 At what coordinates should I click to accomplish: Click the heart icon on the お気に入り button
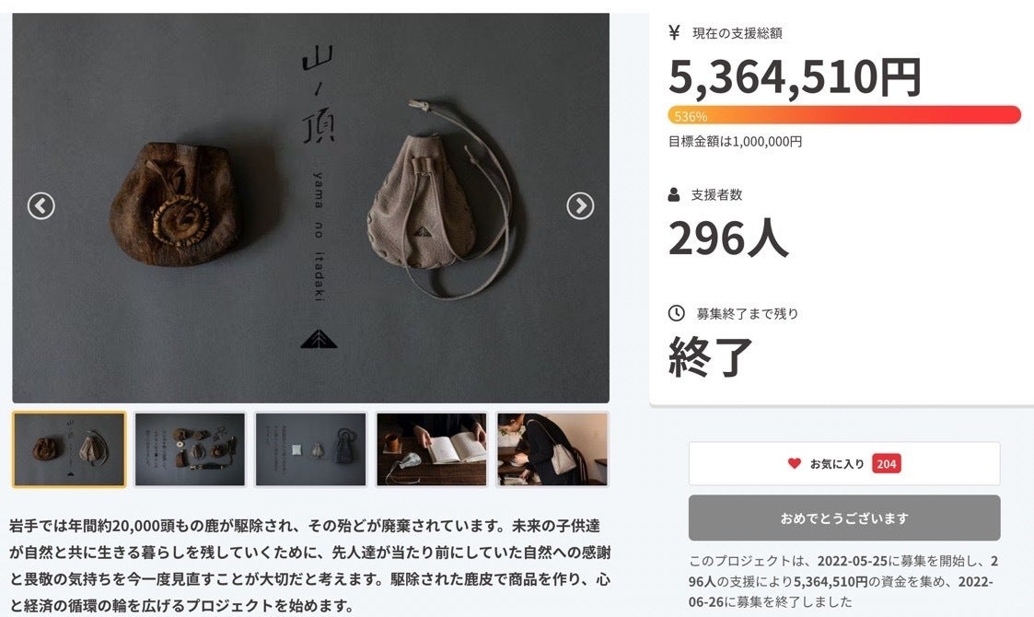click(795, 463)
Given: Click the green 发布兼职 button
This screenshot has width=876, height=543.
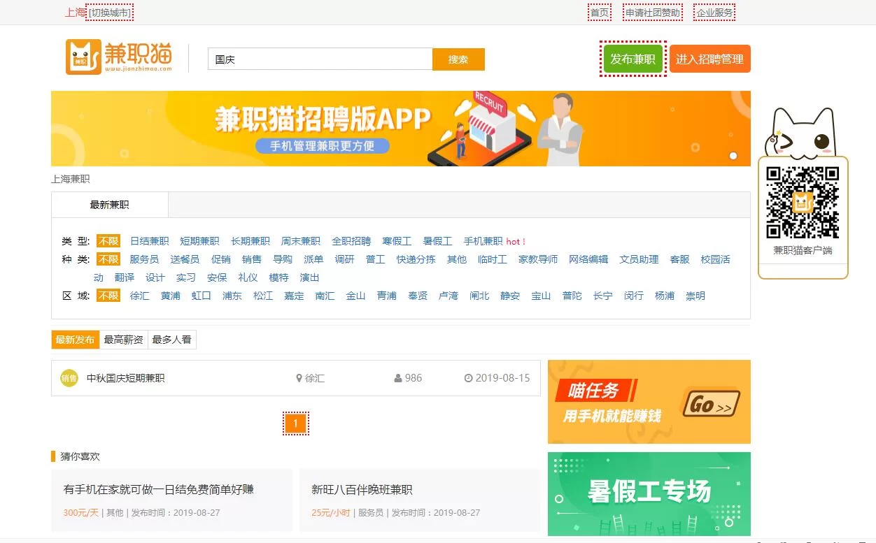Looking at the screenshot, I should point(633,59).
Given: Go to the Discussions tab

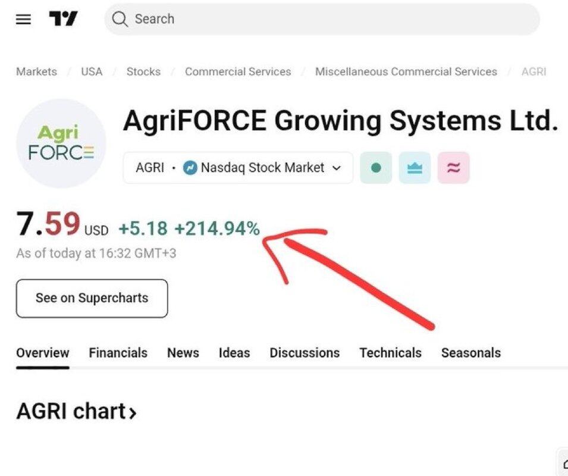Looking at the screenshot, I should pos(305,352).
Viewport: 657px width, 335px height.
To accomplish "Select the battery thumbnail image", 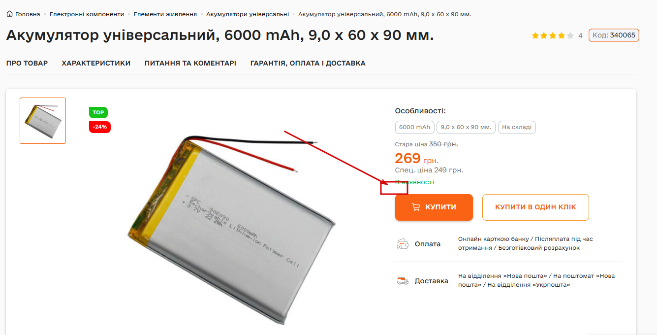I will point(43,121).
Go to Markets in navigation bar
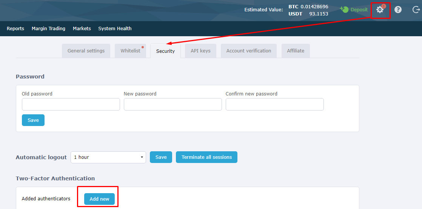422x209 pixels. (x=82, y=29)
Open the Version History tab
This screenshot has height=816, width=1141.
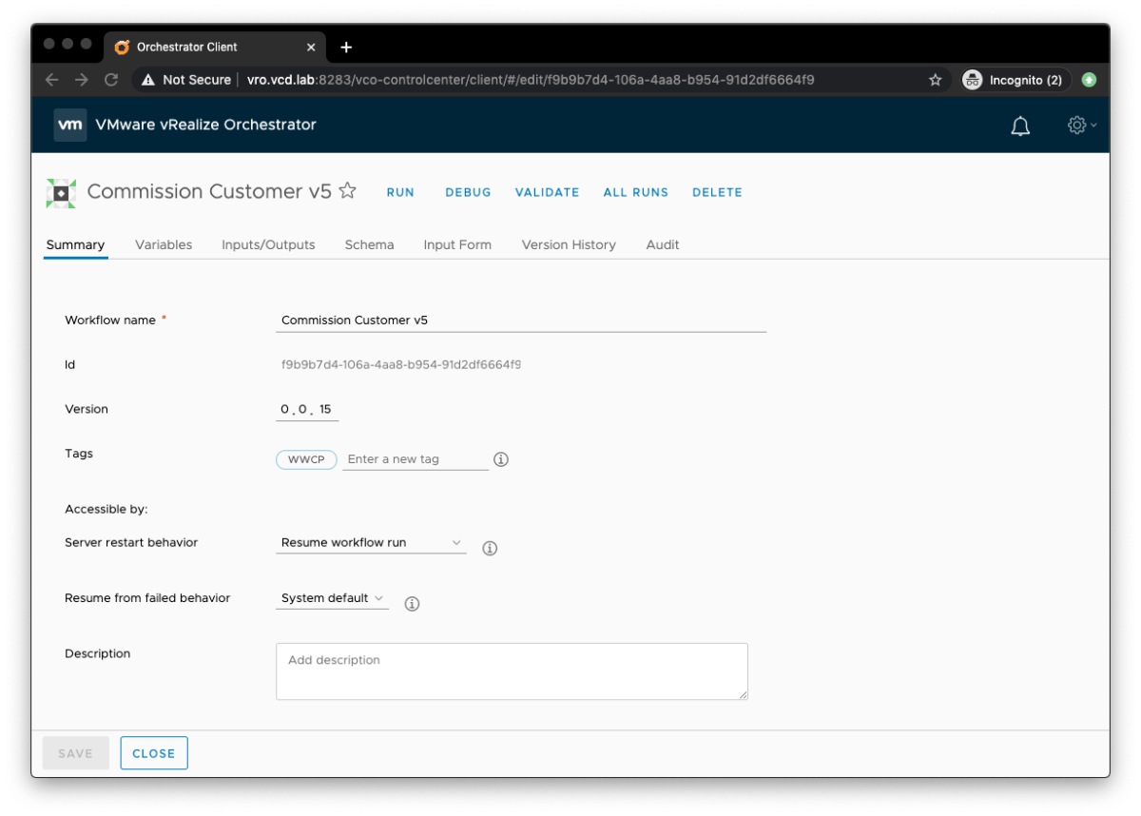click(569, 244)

▸ WHAT IS NEEDED
With the pictures left out, write out exactly the lines from the line containing "Go to Markets in navigation bar" through the last line of the entries above, both ends included, and no others.

▸ TASK SOLUTION
Go to Markets in navigation bar
422x209 pixels. (x=82, y=29)
Open the Version History tab
This screenshot has height=816, width=1141.
click(569, 244)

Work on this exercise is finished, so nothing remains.